[About this exercise]:
Transcribe all of the data verbatim, please, and leave out its pictures.

[Record extracts]:
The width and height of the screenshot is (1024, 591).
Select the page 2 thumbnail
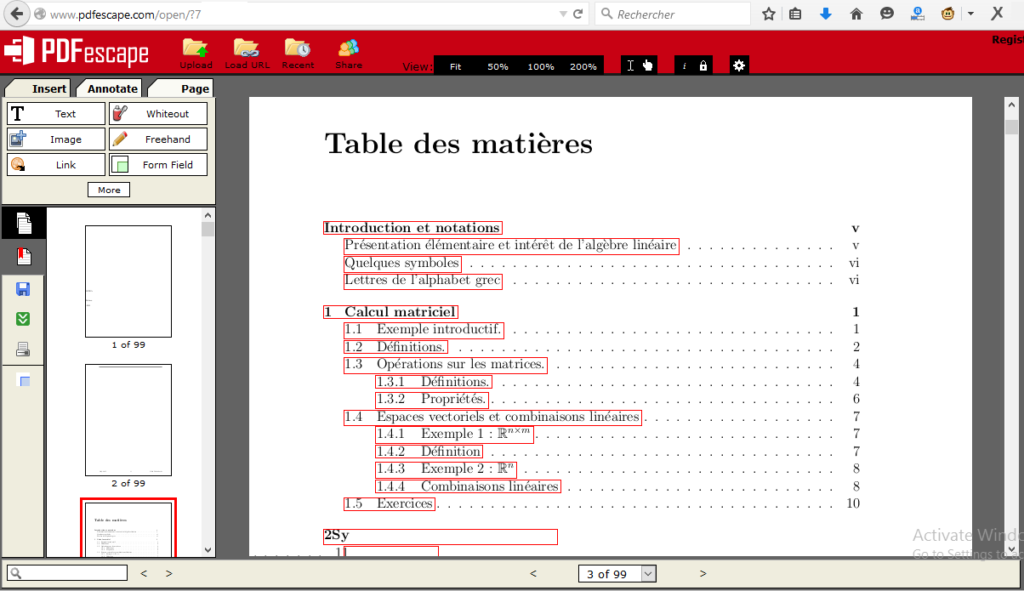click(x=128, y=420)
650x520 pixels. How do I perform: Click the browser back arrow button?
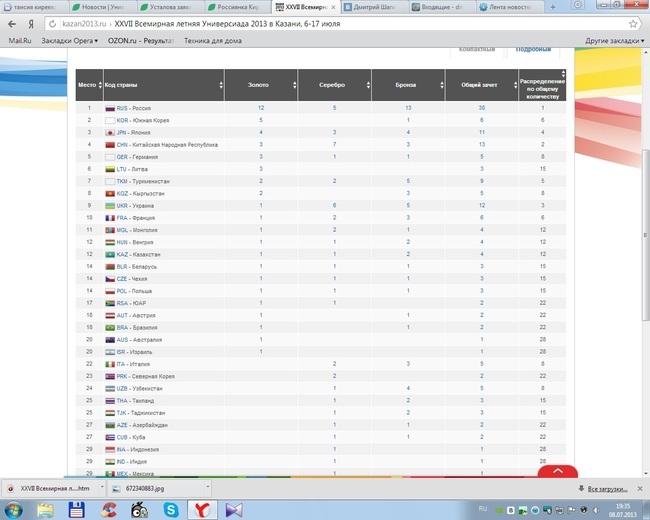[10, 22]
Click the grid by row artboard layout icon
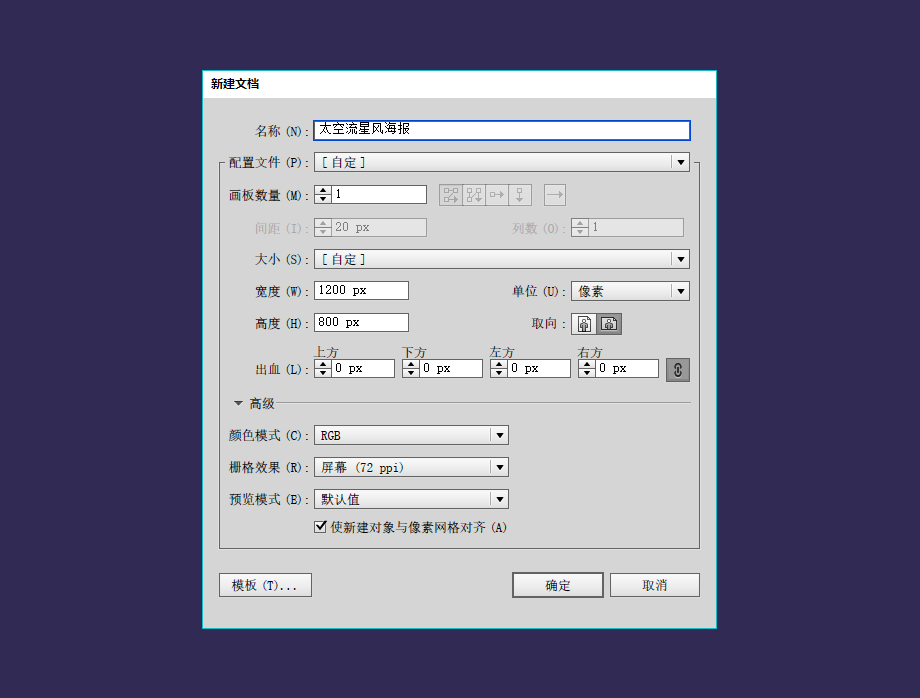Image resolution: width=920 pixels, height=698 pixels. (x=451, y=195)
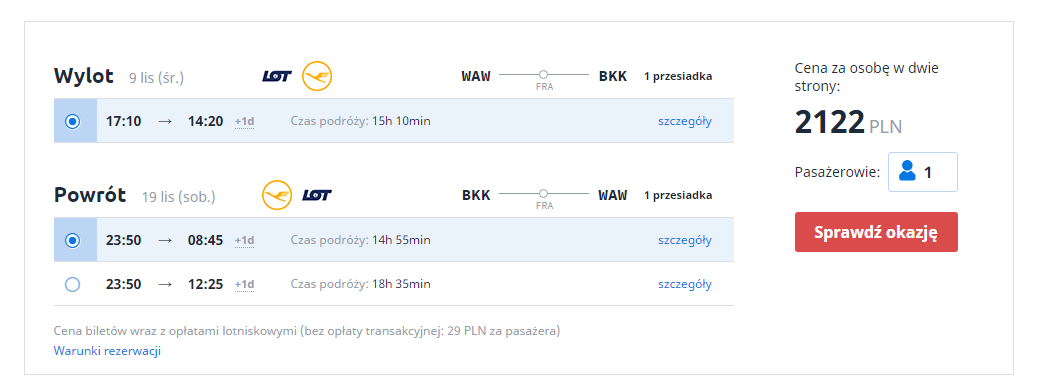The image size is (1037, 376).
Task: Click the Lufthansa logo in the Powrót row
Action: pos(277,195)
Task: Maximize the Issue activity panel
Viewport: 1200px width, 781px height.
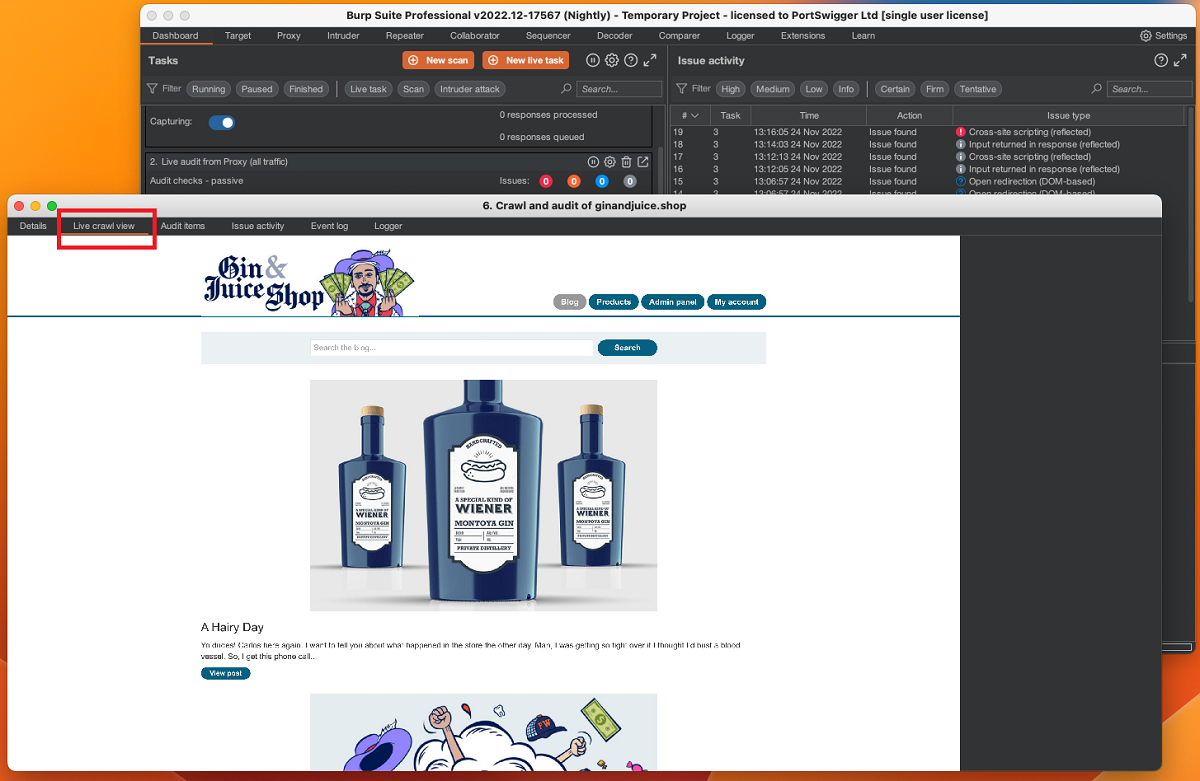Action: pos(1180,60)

[Exercise answer]:
The width and height of the screenshot is (1024, 591).
Select the page 2 thumbnail
click(x=128, y=420)
650x520 pixels. How do I perform: Click the browser back arrow button?
[10, 22]
Click the grid by row artboard layout icon
Image resolution: width=920 pixels, height=698 pixels. (x=451, y=195)
The image size is (1037, 376).
Task: Click the Lufthansa logo in the Powrót row
Action: pos(277,195)
Task: Maximize the Issue activity panel
Viewport: 1200px width, 781px height.
Action: pos(1180,60)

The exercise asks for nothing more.